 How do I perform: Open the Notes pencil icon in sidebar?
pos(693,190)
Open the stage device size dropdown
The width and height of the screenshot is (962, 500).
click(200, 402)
.....
> [What the task requires]: In the items, replace "sidebar" with "side panel" and leave everything else as it is.

> [Solved exercise]:
 How do I perform: Open the Notes pencil icon in side panel?
pos(693,190)
Open the stage device size dropdown
The width and height of the screenshot is (962, 500).
click(200, 402)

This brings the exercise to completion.